Screenshot grounding data
•••
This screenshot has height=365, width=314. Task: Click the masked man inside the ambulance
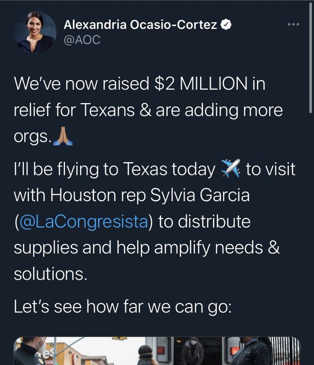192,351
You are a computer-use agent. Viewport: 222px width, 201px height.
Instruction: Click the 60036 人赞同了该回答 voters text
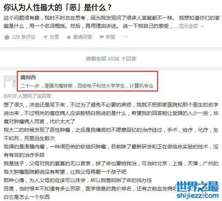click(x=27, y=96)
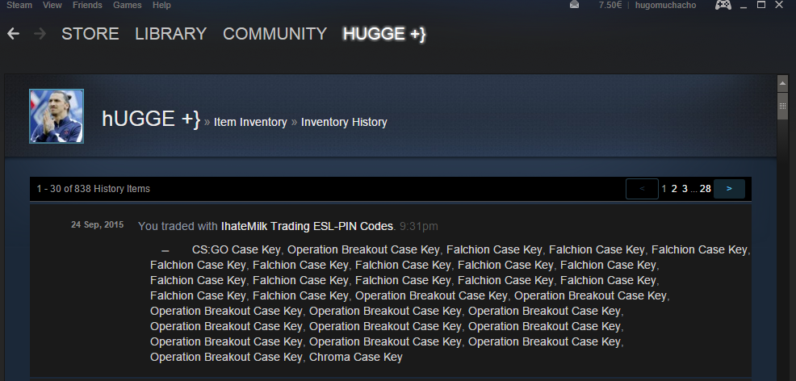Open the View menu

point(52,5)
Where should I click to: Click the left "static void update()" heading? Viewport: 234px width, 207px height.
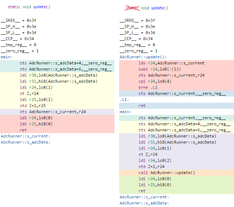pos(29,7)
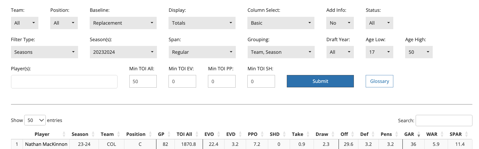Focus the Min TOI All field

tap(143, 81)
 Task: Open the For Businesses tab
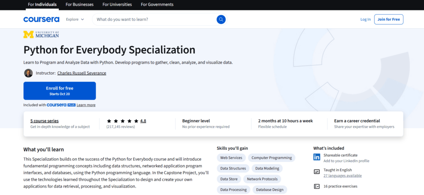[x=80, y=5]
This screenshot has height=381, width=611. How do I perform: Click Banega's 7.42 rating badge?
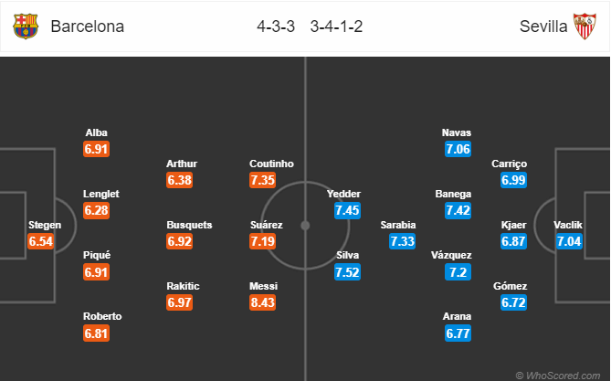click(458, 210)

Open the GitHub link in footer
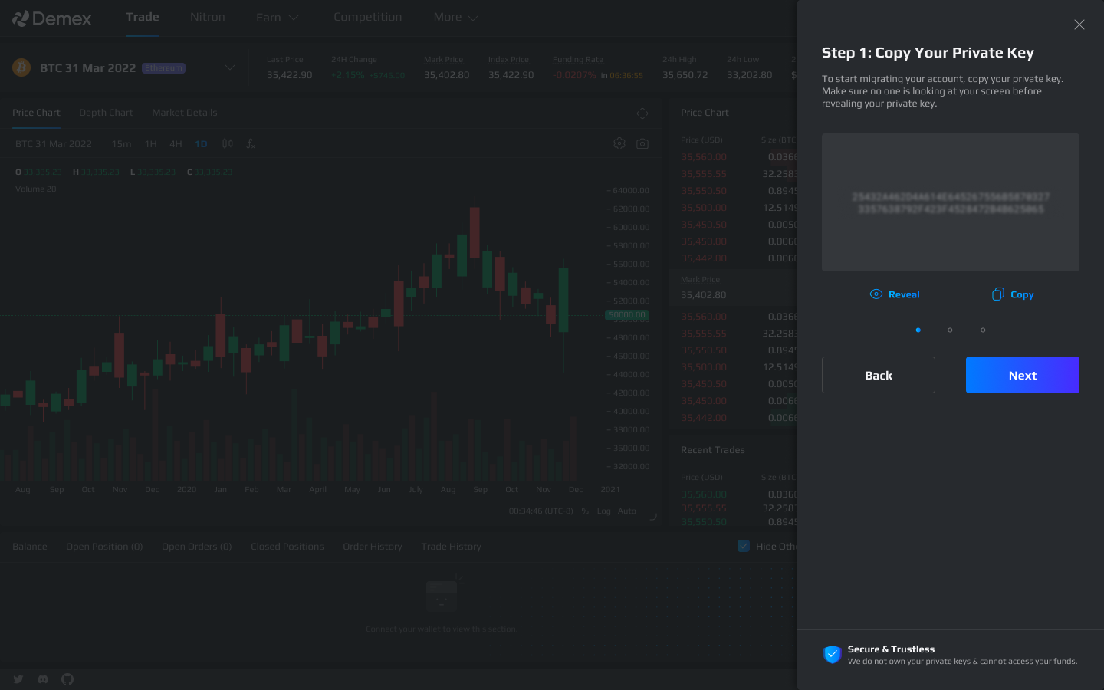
•••
→ **WHAT YOU NEED TO DO**:
Quote the records in full and exactly; skip any image.

→ **TASK RESULT**:
This screenshot has height=365, width=314. Task: Click the masked man inside the ambulance
192,351
You are a computer-use agent. Viewport: 222px width, 201px height.
Instruction: Click the 60036 人赞同了该回答 voters text
click(x=27, y=96)
Open the View menu

point(52,5)
Where should I click to: Click the left "static void update()" heading? Viewport: 234px width, 207px height.
pos(29,7)
Focus the Min TOI All field

tap(143, 81)
 Task: Open the For Businesses tab
[x=80, y=5]
This screenshot has height=381, width=611. How do I perform: Click Banega's 7.42 rating badge?
click(458, 210)

Open the GitHub link in footer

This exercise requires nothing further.